• INFORMATION PROVIDED:
..............................
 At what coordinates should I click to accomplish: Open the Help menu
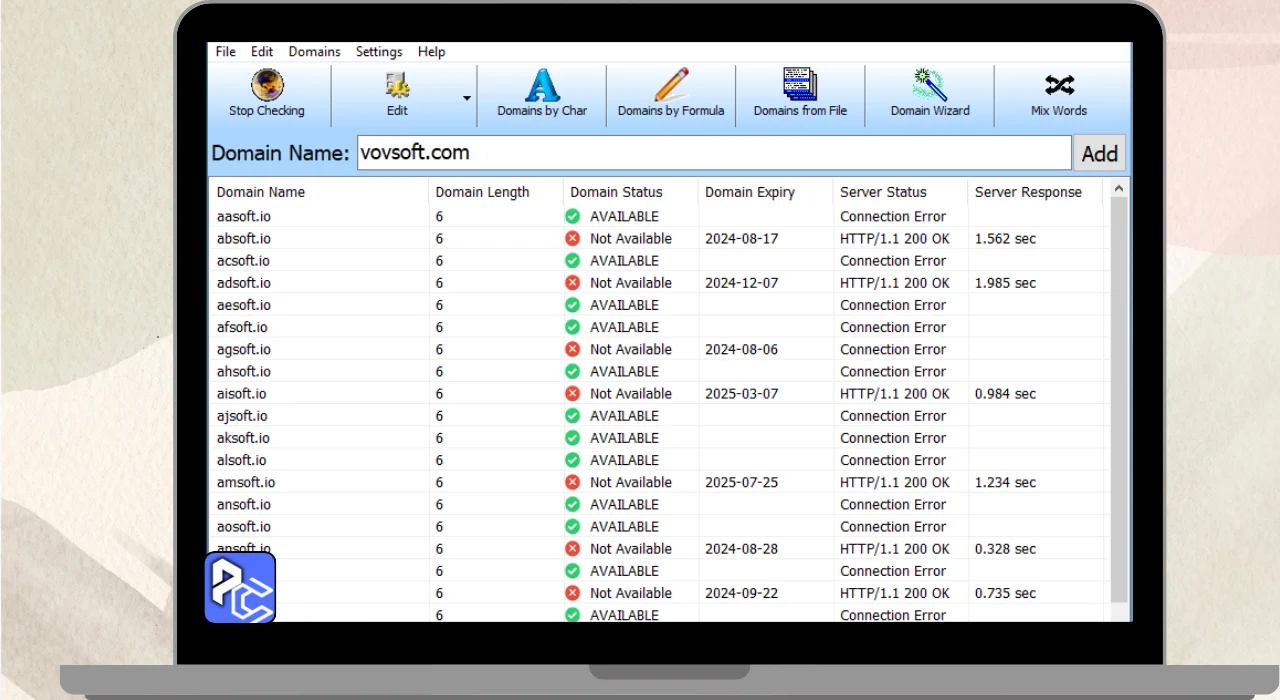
..............................
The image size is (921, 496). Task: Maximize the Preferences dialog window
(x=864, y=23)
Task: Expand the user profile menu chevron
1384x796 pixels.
..............................
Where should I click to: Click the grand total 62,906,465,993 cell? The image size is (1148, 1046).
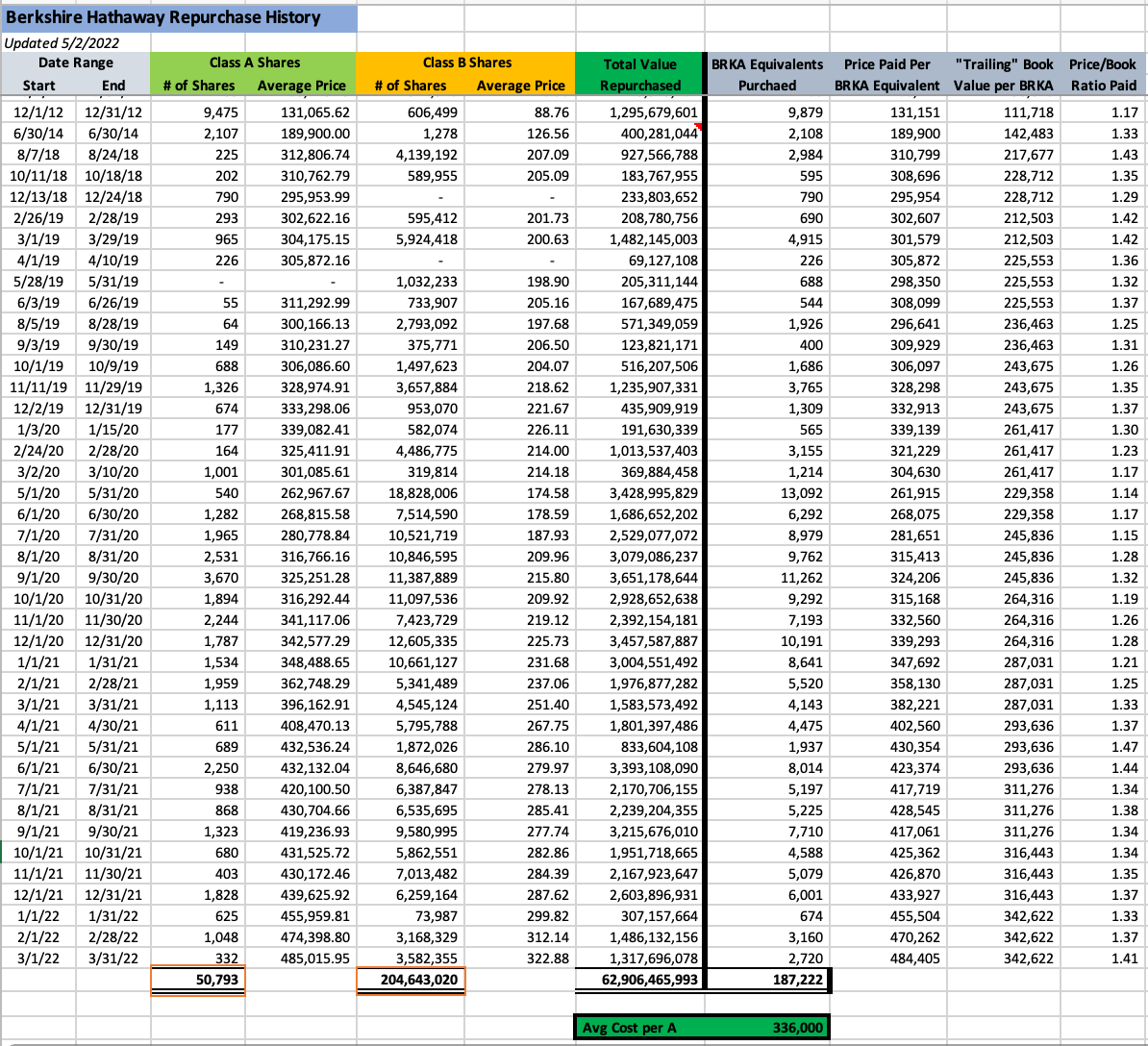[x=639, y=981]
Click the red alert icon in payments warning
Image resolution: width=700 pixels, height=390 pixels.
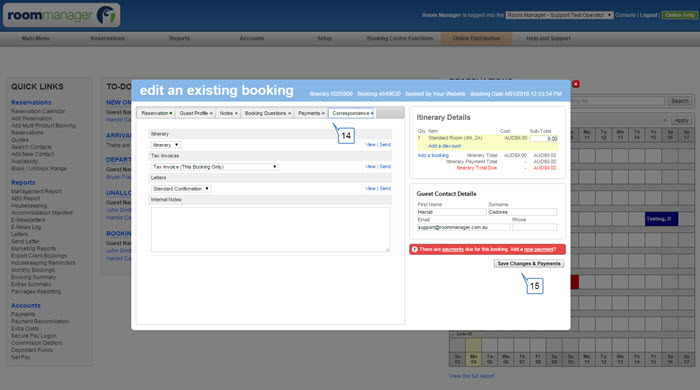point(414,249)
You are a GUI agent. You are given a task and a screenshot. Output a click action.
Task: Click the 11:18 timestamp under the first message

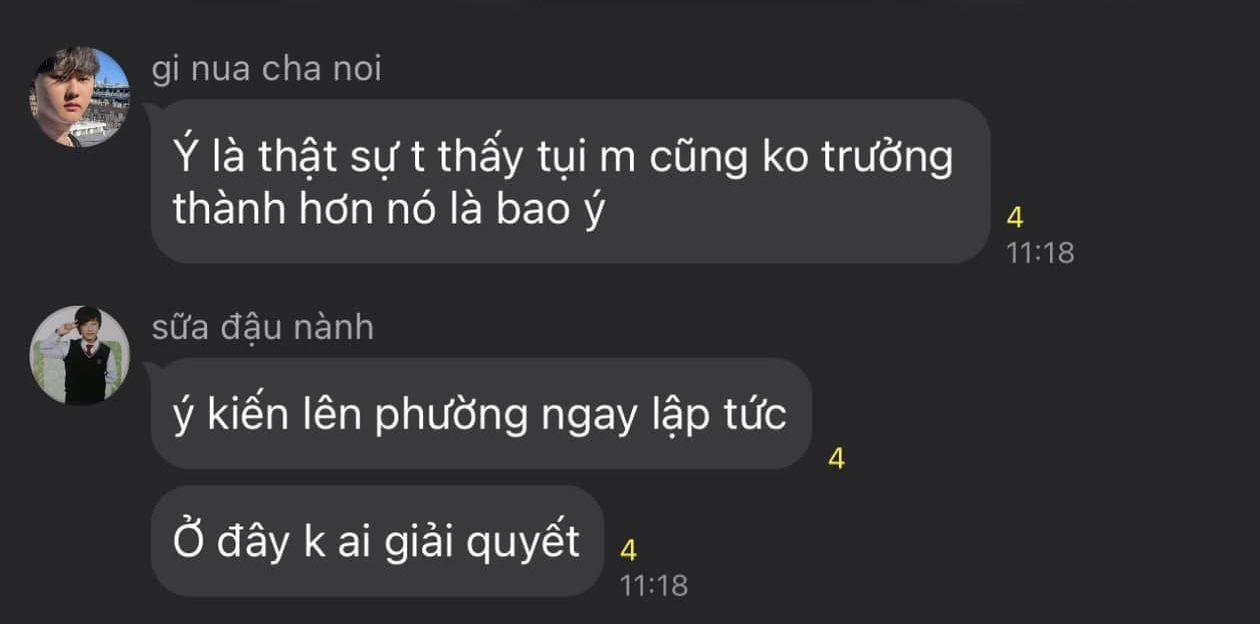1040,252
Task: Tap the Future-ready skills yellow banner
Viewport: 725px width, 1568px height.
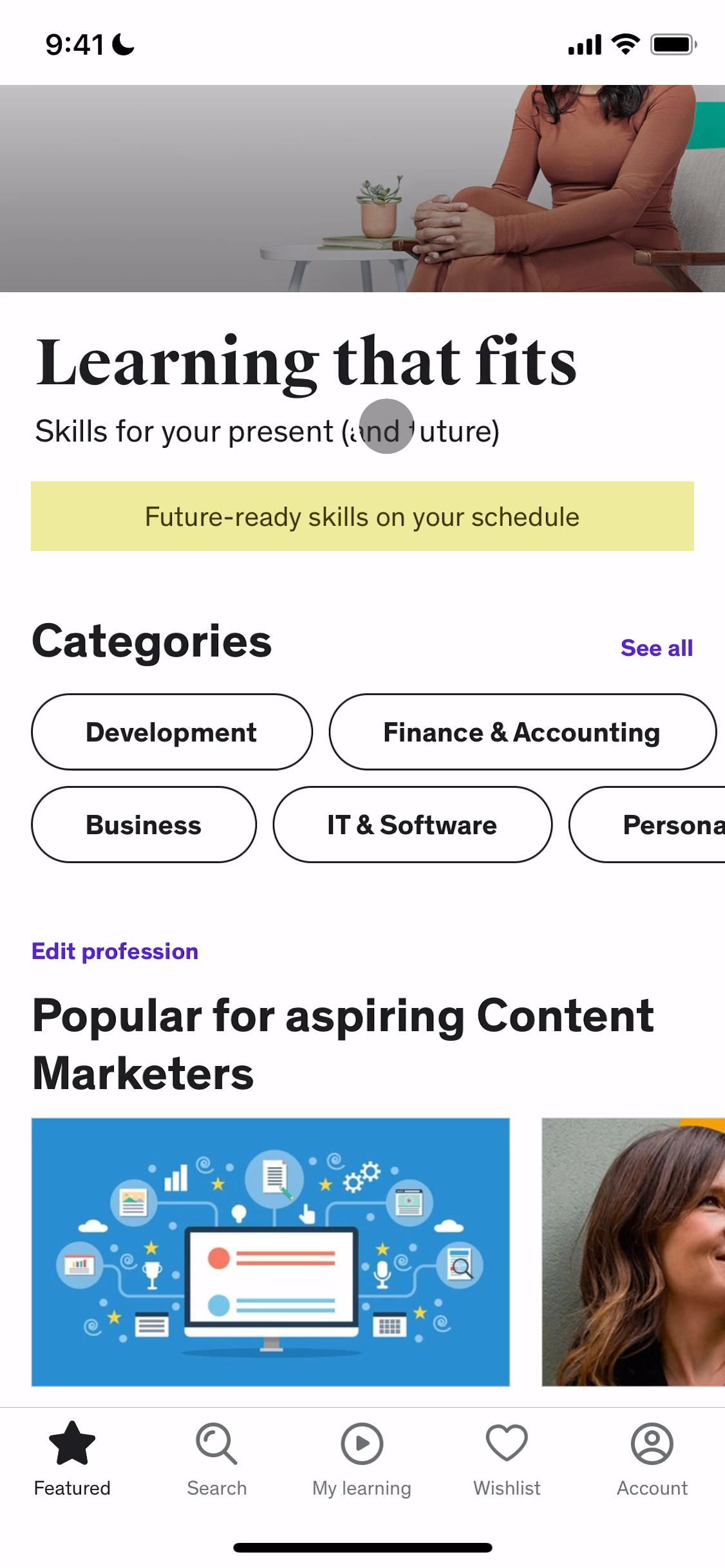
..............................
• WORK TO COMPLETE:
Convert the lines of the listing, starting at the one containing "You are a GUI" and ending at the one containing "Viewport: 725px width, 1568px height.", into a numbered list, skipping blank lines and omitting the pictures.

• EXERCISE SOLUTION:
1. You are a GUI agent. You are given a task and a screenshot. Output a click action.
2. Task: Click the 11:18 timestamp under the first message
3. 1040,252
4. Task: Tap the Future-ready skills yellow banner
5. Viewport: 725px width, 1568px height.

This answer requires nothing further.